• WHAT YOU ARE ASKED TO DO
The lines below starting at the line containing "Реклама на сайті (133, 775)" and ending at the line containing "Donate (207, 2398)" are to be repeated exactly, with both ends kept and nothing else added.

Excerpts from a dataset
[Start of Attachment]

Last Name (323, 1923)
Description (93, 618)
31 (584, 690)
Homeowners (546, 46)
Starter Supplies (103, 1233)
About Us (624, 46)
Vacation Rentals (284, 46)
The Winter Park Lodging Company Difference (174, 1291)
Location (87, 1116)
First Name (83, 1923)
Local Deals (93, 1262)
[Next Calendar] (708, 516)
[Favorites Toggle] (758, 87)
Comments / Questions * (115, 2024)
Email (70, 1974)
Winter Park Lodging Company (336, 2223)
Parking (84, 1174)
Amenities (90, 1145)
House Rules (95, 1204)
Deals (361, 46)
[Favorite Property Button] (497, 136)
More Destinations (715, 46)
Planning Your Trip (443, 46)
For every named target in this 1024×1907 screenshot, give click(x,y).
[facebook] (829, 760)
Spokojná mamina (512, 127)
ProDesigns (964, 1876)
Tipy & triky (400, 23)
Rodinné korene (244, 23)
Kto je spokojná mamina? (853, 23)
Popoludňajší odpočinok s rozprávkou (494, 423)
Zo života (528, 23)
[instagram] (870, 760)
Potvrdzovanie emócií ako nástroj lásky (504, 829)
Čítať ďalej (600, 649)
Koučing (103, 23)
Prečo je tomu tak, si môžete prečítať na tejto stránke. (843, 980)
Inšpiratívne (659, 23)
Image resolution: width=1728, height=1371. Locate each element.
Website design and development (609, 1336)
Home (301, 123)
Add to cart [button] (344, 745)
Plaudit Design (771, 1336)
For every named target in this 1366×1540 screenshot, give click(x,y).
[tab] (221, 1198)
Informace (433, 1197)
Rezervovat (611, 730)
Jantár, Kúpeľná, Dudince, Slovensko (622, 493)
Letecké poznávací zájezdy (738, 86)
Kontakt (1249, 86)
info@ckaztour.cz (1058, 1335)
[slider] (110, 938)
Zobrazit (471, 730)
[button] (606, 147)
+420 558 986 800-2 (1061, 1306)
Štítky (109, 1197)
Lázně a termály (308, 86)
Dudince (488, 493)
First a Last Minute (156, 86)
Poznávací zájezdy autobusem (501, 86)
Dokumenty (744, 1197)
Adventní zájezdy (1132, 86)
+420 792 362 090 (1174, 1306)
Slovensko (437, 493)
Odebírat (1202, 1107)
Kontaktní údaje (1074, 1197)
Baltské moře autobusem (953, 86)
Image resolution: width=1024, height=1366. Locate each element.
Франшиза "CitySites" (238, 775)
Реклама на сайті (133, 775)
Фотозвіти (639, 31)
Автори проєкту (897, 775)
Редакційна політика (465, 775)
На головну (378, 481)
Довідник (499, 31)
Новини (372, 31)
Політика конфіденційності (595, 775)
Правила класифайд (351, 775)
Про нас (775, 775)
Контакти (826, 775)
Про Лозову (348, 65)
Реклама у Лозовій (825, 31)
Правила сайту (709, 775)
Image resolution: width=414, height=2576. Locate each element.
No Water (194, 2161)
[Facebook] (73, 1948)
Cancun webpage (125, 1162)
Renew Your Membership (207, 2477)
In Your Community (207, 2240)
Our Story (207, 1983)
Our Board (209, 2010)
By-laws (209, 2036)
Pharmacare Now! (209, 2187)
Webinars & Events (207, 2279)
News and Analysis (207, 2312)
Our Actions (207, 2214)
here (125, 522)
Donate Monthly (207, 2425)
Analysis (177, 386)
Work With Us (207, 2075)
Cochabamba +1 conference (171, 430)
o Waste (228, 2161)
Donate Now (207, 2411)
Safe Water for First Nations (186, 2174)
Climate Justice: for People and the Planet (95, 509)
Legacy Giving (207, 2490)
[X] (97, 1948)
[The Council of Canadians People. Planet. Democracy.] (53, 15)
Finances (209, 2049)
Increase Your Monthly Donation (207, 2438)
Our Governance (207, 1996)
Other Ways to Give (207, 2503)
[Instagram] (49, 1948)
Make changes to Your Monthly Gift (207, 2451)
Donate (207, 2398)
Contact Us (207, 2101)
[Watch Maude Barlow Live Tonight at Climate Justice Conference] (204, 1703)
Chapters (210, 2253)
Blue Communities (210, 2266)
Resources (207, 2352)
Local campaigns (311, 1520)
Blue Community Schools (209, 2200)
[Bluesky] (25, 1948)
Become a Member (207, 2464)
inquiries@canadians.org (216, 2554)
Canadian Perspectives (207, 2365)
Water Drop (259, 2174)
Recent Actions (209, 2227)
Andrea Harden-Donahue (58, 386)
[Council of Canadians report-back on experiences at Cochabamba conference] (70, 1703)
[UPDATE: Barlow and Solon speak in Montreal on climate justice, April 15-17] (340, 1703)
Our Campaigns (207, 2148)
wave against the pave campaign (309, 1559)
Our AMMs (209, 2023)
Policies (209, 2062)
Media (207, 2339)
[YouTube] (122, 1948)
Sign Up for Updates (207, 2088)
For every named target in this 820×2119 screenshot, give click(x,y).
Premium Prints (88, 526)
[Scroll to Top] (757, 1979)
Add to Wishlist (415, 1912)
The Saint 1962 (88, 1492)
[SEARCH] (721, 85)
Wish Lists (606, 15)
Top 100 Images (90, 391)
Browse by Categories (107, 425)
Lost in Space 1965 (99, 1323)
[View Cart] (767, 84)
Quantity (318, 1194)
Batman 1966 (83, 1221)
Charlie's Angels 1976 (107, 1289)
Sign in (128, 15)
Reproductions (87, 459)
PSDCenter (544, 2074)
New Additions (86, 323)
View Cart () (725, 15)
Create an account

[End of Attachment]

• RESPONSE
Реклама на сайті (133, 775)
Фотозвіти (639, 31)
Автори проєкту (897, 775)
Редакційна політика (465, 775)
На головну (378, 481)
Довідник (499, 31)
Новини (372, 31)
Політика конфіденційності (595, 775)
Правила класифайд (351, 775)
Про нас (775, 775)
Контакти (826, 775)
Про Лозову (348, 65)
Реклама у Лозовій (825, 31)
Правила сайту (709, 775)
Image resolution: width=414, height=2576. Locate each element.
No Water (194, 2161)
[Facebook] (73, 1948)
Cancun webpage (125, 1162)
Renew Your Membership (207, 2477)
In Your Community (207, 2240)
Our Story (207, 1983)
Our Board (209, 2010)
By-laws (209, 2036)
Pharmacare Now! (209, 2187)
Webinars & Events (207, 2279)
News and Analysis (207, 2312)
Our Actions (207, 2214)
here (125, 522)
Donate Monthly (207, 2425)
Analysis (177, 386)
Work With Us (207, 2075)
Cochabamba +1 conference (171, 430)
o Waste (228, 2161)
Donate Now (207, 2411)
Safe Water for First Nations (186, 2174)
Climate Justice: for People and the Planet (95, 509)
Legacy Giving (207, 2490)
[X] (97, 1948)
[The Council of Canadians People. Planet. Democracy.] (53, 15)
Finances (209, 2049)
Increase Your Monthly Donation (207, 2438)
Our Governance (207, 1996)
Other Ways to Give (207, 2503)
[Instagram] (49, 1948)
Make changes to Your Monthly Gift (207, 2451)
Donate (207, 2398)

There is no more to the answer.